I was born in 1955. I share my birthyear with men like Steve Jobs, cofounder of Apple Computer; Bill Gates, founder of Microsoft; Eric Schmidt, CEO of Google; Vinod Khosla and Andy Bechtolsheim, cofounders of Sun Microsystems. According to Malcolm Gladwell in his book Outliers, 1955 was a magical year in which to be born—if you were born in the right place (Silicon Valley), with the right opportunities, with a bent toward computer programming. And, since all the examples Gladwell provided were white men, I would add if you were the right gender, and the right race. So while I was born white in 1955, my place of birth was southcentral Mississippi. My culture knew nothing of computers and computer software; these weren’t even a topic for consideration, certainly not for a woman. What was an integral part of my culture at that time was racism. Having grown up in Mississippi in the 1960s, that I know all too well.
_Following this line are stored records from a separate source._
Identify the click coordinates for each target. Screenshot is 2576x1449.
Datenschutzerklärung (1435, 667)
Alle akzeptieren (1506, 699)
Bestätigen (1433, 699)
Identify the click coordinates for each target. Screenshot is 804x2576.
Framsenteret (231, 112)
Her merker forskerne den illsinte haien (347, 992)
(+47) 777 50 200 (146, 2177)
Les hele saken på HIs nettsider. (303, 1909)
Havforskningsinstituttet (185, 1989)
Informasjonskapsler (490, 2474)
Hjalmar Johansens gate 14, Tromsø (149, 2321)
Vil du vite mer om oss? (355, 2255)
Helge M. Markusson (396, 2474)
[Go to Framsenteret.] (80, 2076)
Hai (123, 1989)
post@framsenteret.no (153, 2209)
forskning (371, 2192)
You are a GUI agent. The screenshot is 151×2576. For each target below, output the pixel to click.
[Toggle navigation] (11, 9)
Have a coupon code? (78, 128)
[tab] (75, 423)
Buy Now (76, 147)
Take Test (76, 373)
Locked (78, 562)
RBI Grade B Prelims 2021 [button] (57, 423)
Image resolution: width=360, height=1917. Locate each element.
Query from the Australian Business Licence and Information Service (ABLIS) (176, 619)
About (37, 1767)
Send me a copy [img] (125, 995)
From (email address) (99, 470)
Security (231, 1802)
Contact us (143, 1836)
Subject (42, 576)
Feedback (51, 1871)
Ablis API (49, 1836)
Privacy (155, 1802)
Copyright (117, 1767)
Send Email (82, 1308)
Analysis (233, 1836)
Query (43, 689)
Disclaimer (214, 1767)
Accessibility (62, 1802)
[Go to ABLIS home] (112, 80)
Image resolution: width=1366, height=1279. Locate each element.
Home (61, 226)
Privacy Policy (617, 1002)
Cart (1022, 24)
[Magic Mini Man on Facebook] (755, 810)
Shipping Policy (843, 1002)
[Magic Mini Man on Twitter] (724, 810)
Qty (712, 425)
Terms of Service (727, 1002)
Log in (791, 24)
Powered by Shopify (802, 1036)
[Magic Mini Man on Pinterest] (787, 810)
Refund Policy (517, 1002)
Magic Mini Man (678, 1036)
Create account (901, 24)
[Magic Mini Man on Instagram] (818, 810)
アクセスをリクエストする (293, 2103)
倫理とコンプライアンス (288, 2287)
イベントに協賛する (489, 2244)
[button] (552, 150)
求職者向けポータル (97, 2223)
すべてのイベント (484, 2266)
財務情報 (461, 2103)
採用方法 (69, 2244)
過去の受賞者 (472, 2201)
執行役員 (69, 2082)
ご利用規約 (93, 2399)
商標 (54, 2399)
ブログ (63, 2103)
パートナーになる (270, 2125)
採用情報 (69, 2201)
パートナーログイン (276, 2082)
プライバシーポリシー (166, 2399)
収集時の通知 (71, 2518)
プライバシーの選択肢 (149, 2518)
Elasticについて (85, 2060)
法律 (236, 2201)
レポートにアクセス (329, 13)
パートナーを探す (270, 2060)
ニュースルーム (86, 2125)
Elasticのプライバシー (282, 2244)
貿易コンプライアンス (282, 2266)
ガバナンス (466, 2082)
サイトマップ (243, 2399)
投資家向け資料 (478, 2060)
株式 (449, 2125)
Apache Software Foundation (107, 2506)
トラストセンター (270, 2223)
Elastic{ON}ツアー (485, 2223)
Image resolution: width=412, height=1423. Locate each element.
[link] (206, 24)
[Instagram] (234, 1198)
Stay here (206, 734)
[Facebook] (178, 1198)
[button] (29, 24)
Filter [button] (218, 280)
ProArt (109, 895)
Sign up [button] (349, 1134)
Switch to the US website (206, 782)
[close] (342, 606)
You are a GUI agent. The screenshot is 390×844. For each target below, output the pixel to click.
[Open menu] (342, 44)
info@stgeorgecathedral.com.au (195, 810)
And to me, even as a child, treating people as “less than” based on the color of their skin felt terribly wrong.
I’ve since learned that different areas of Mississippi had very different views on race, even at that time in history. I would venture to say it’s like that all across the South, with some areas being deeply entrenched in patterns of behavior and attitudes that can be traced back many generations while others exhibit very different attitudes. I was from the small town of New Hebron, a town that was founded by my great-great grandfather in the early 1900s. New Hebron was also the hometown of John Perkins, international speaker and teacher on issues of racial reconciliation; he tells his powerful story in his book, Let Justice Roll Down. There is much that needs to be told about these early years of my life, and it will be told—later, when I can fully explore and explain how those days shaped my future. At this point it is enough to say that when I read about the Grimké sisters’ struggle to obtain freedom for slaves, I understood. And in my day, just as in their day, nowhere was the subordination of the “Negro race” proclaimed more loudly than from the pulpits of southern churches. Many pastors asserted emphatically that the “plain meaning of biblical texts” made it clear that slavery had been ordained by God, as had the subservient role of the Negro. Not to accept this teaching was to deny the authority of the Scripture, or so it was proclaimed.
In the fall of 1973, I accepted a position as Minister of Music at a little church in Jackson, MS. I was an 18-yr-old college junior at the time, and this would be my first job. I had always wanted to have some sort of job, even a summer job, but my father was adamant that neither his wife nor his daughter would work outside the home. Like so many men of that time, he saw a working female in his family as a personal affront to his manhood. My arguments and pleas had gone unheeded, however; his only response had been that he would pay me to stay home if it was a matter of money. I couldn’t make him understand that wasn’t the issue; I wanted to use my abilities, to develop skills, to learn. Finally, at 18, I had reached an age where I could begin to fulfill this desire, though not without ongoing opposition and disapproval from my father.
Since the church was actually a mission outreach of Calvary Baptist Church in Jackson, the position was Sundays only. The church was located in a mostly black area of Jackson, yet all the members were white. I wondered about this at first, but decided that maybe people who lived in the area were hesitant to come, since blacks and whites generally didn’t worship together. I hoped that would change in time; it was the 1970s, after all, and much was changing in Mississippi in the ‘70s—that’s another story that should and will be told, but later. I soon noticed that every Sunday morning two men sat beside the entry door throughout the service. I guessed this was a security precaution since this part of town wasn’t exactly known for its safety. Then one Sunday morning, something happened that showed how wrong I was. Not long after the service started, the door opened and a black man walked into the sanctuary. The two men beside the door immediately rose, took him by the arms, turned, and escorted him back out. I was stunned, scarcely believing what I’d witnessed. The men weren’t stationed there for protection; they were there to make sure no black person entered the sanctuary.
As soon as the service ended, I approached the pastor and told him I needed to talk to him in private. I needed to be sure I was interpreting what I had seen correctly. I asked the question, then listened as he explained that this was indeed the reason the men sat by the entry door each week, that to allow black people into the church would be “disruptive,” that they really didn’t want to come to worship but to “cause trouble,” that the races needed to worship “with their own kind,” that this separation of the races was “ordained by God.” Since this wasn’t the first time I’d heard this kind of teaching, I was ready with a challenge. We debated the issue briefly, respectfully but with intensity, then I told him I would not be part of a church that excluded people on the basis of their race. He pled with me to “be reasonable,” to accept the “clear teachings” of the Bible; I responded that the teachings he was promoting were perversions of biblical teachings and did not express the heart of Christ. Not surprisingly, my words fell on deaf ears. I resigned my position in the church on the spot, and never went back.
This happened in the spring of 1974. Little did I know then that just a few months later I would be in Switzerland, and would again be confronting this belief that the Bible clearly teaches the subordination of races in an unexpected way, on an even deeper level.